The church he attended with his family as a boy had pews and was much larger than this one, but lacked the ornamentation of an Orthodox church. The bible thumpers in his boyhood church wouldn’t approve of the ornamentation, but Boyd like it.

Boyd walked up and stood behind the Major, watching Pinch removing religious pictures from the wall and then replacing them.

“Nothing here, Major,” said Pinch.

Banfield grunted and stepped into an alcove and shouldered a two door six-foot-high cabinet. Bottles clinked on the inside, but the cabinet itself didn’t move. He removed six bottles of red wine from the cabinet, placing the bottles on the floor and ran his fingers over the backs of the cabinet.

“Ha!” said Banfield. “Clever!” He slid the cabinet’s back panel aside, exposing a safe embedded into the stone wall, chest high. The steel safe had an old-fashioned key lock, a combination dial, and a small handle.

“Pinch, get to it,” said Banfield.

“Yes sir,” replied Pinch. His gaunt face lit up in anticipation. He swallowed and inspected the key lock. Boyd watched as he pulled out three thin pieces of metal. He inserted them with his long slim fingers into the lock and levered one thin piece of metal upwards. The lock emitted a metallic click.

“Easy. Old lock,” said Pinch.
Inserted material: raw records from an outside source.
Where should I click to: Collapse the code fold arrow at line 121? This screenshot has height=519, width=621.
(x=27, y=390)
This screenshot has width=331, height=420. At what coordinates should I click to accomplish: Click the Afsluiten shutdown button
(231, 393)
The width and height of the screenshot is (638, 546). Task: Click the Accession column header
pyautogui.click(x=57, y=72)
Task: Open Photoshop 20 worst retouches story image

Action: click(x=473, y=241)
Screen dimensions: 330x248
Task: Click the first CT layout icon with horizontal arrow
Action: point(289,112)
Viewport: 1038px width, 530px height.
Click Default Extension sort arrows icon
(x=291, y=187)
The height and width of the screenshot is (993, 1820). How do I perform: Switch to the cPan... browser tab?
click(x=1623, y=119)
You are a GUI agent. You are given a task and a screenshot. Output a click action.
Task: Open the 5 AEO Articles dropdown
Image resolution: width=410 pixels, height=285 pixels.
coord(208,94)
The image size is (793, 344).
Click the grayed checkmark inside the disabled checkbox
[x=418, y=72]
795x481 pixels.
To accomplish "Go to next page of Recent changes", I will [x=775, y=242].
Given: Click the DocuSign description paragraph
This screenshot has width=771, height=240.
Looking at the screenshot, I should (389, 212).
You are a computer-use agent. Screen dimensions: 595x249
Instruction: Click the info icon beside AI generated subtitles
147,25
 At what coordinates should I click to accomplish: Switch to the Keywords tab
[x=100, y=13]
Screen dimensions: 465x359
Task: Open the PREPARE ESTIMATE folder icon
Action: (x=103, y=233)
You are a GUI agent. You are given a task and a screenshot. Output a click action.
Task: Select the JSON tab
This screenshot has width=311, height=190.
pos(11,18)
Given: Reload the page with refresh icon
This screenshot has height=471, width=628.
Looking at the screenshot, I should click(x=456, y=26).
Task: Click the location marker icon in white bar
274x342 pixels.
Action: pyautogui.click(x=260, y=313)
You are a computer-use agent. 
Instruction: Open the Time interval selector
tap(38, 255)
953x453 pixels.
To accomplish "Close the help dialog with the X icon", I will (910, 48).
He inspected the combination dial and brushed his fingertips back and forth across the surface of the safe. Keeping his fingertips of his left hand on the safe, he gently turned the dial one click at a time.

It went on like this for ten minutes, with Pinch sighing or saying, “Aha!” The Major was growing inpatient. Boyd was fascinated as he observed a master at his craft working. The slim Pinch was a genuine artist, thought Boyd.

“Got it, sir,” said Pinch, breaking the thick silence. “Four numbers: two, eighteen, six and twenty.”

Boyd shook his head.

How did he do that? Smooth.

“Good work, Pinch, open it up,” said Banfield.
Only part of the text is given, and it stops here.